Students experiencing homelessness are significantly behind their peers in both math and reading, and homelessness is far more likely to affect students of color.[3] As a result, less than half of homeless students graduate from high school in four years, compared to nearly 80 percent of their peers.[4]

Similarly, a child placed in foster care is likely to switch schools at least three times.[5] With each move, a student in foster care falls behind in credits, loses important school connections, and is denied the crucial stability that a single school provides.
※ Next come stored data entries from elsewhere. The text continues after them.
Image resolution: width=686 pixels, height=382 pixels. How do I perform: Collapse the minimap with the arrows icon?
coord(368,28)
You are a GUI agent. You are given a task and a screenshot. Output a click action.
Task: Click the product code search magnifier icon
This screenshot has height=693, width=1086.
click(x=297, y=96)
Students of Color Face Additional Barriers 

Forty percent of Washington State’s children live in families with incomes below 200% of the federal poverty line, and a disproportionate number of these are children of color.[6] In Seattle, taking into account housing, food and transportation, a typical family at that income level would fall $1,500 to $3,000 behind on bills every month.[7] Washington State also has the fifth biggest opportunity gap between black and white students in the United States, and the gap between Hispanic and White students in Washington – about two and a half grade levels – is nearly as large.
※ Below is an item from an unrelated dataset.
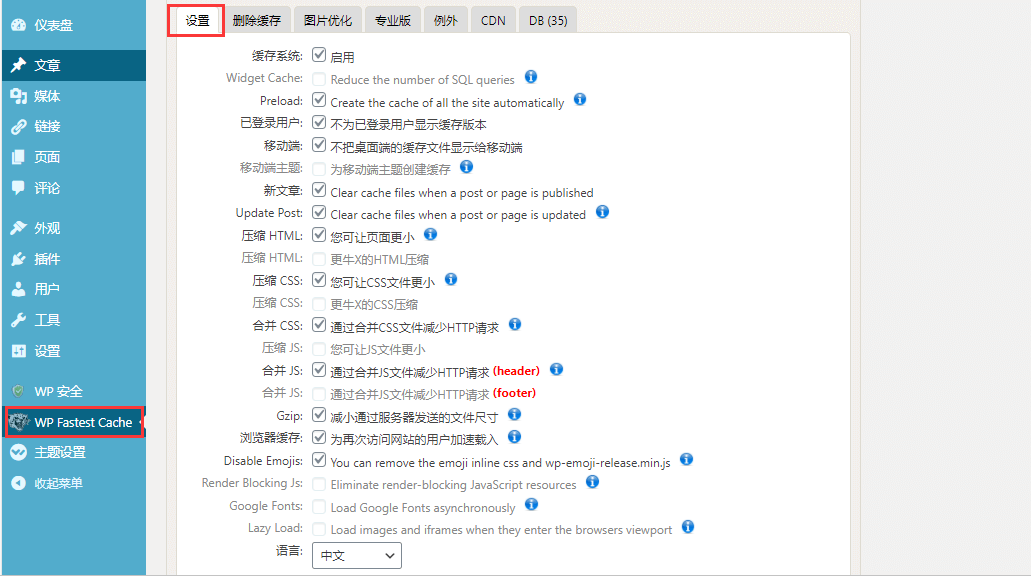Switch to the 删除缓存 tab

coord(257,20)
This opportunity gap is especially troubling if you believe that education is the primary vehicle for lifting children out of poverty.
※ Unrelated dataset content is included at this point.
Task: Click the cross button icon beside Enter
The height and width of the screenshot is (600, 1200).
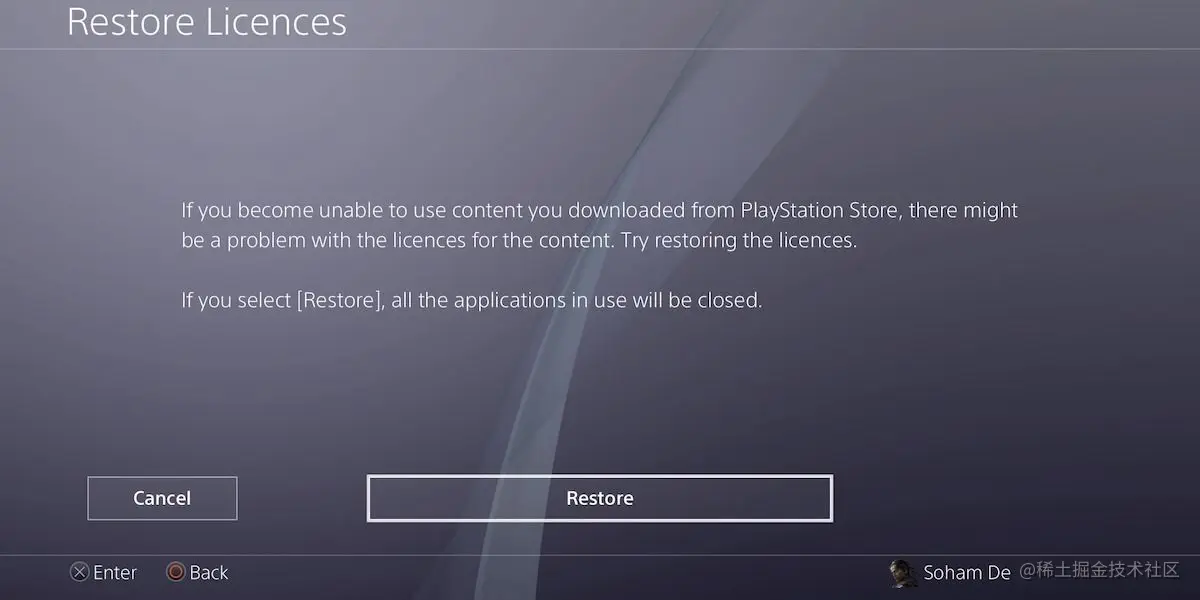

Not a safety net, but a network

Schools, along with policy makers, community organizations, shelters, parents, social services, courts, housing and transportation can, by working together, improve the lives of Washington’s most valuable residents—our children. Poverty wasn’t created overnight, and it wasn’t created in a vacuum; we can choose to expand opportunities for low-income students, homeless and foster students, and students of color so that all our kids have a fair and equitable opportunity to reach their full potential.

[1] Federal law considers students homeless if they lack a fixed, regular, adequate, nighttime residence. This definition includes children living in shelters, on the streets, or temporarily living with others due to lack of alternative accommodations. 42 U.S.C. § 11434a(2)(A) (2002); 42 U.S.C. § 11434a(2)(B) (2002).

[2] Melissa Ford Shah et al., Dep’t of Soc. & Health Servs., Homeless and Unstably Housed K-12 Students in Washington State, at 2 (2015).The following report indicated that in 2011-12, DSHS identified 53 percent more homeless students (42,038) than schools (27,390) that year. If we take 53 percent and apply it to the total number of homeless students identified in 2014-15 (35,111) we get an estimated total number of 53,609.

[3] See Dan Newell et al., Wash. State Superintendent of Pub. Instruction Report to the Legislature., 2013-14 Demographics Spreadsheet, (2015),

[4] See Robin G. Munson et al. Wash. State Superintendent of Pub. Instruction, Graduation and Dropout Statistics Annual Report at 3, 7 (2015).

[5] Casey Family Programs, Foster Care by the Numbers (Sept. 2011),

[6] Kids Count Data Ctr., Children Below 200 Percent Poverty (2014), (follow “Children Below 200 Percent Poverty” hyperlink).